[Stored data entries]
Start of Block

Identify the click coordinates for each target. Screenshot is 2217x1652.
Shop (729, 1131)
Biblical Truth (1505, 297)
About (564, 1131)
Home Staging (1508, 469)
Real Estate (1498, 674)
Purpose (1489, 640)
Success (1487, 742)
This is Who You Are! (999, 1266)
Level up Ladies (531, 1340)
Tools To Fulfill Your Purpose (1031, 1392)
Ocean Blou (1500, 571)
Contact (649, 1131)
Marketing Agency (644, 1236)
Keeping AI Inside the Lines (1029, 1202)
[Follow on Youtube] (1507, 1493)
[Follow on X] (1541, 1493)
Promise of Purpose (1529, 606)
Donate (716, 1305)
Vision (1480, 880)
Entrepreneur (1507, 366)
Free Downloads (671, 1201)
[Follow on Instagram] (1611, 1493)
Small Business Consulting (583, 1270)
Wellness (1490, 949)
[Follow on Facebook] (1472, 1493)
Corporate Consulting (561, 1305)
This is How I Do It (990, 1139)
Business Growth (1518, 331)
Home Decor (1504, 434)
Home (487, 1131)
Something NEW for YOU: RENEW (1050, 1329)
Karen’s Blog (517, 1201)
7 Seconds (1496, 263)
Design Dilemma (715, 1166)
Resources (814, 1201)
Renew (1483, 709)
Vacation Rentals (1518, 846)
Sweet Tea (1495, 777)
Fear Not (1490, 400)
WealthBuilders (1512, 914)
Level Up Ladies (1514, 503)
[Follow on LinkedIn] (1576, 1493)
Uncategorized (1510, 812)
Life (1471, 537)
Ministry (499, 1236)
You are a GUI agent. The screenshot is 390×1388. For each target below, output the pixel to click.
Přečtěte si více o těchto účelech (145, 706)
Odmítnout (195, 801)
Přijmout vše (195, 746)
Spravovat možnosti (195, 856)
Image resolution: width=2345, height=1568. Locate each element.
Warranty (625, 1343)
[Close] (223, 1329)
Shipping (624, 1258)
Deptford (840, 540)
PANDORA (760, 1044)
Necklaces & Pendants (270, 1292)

End of Block

■ WHAT IS REQUIRED:
Return all of the entries exactly as written.

■ EXERCISE RESPONSE:
Identify the click coordinates for each target. Screenshot is 2217x1652.
Shop (729, 1131)
Biblical Truth (1505, 297)
About (564, 1131)
Home Staging (1508, 469)
Real Estate (1498, 674)
Purpose (1489, 640)
Success (1487, 742)
This is Who You Are! (999, 1266)
Level up Ladies (531, 1340)
Tools To Fulfill Your Purpose (1031, 1392)
Ocean Blou (1500, 571)
Contact (649, 1131)
Marketing Agency (644, 1236)
Keeping AI Inside the Lines (1029, 1202)
[Follow on Youtube] (1507, 1493)
[Follow on X] (1541, 1493)
Promise of Purpose (1529, 606)
Donate (716, 1305)
Vision (1480, 880)
Entrepreneur (1507, 366)
Free Downloads (671, 1201)
[Follow on Instagram] (1611, 1493)
Small Business Consulting (583, 1270)
Wellness (1490, 949)
[Follow on Facebook] (1472, 1493)
Corporate Consulting (561, 1305)
This is How I Do It (990, 1139)
Business Growth (1518, 331)
Home Decor (1504, 434)
Home (487, 1131)
Something NEW for YOU: RENEW (1050, 1329)
Karen’s Blog (517, 1201)
7 Seconds (1496, 263)
Design Dilemma (715, 1166)
Resources (814, 1201)
Renew (1483, 709)
Vacation Rentals (1518, 846)
Sweet Tea (1495, 777)
Fear Not (1490, 400)
WealthBuilders (1512, 914)
Level Up Ladies (1514, 503)
[Follow on LinkedIn] (1576, 1493)
Uncategorized (1510, 812)
Life (1471, 537)
Ministry (499, 1236)
You are a GUI agent. The screenshot is 390×1388. For each target below, output the pixel to click.
Přečtěte si více o těchto účelech (145, 706)
Odmítnout (195, 801)
Přijmout vše (195, 746)
Spravovat možnosti (195, 856)
Image resolution: width=2345, height=1568. Locate each element.
Warranty (625, 1343)
[Close] (223, 1329)
Shipping (624, 1258)
Deptford (840, 540)
PANDORA (760, 1044)
Necklaces & Pendants (270, 1292)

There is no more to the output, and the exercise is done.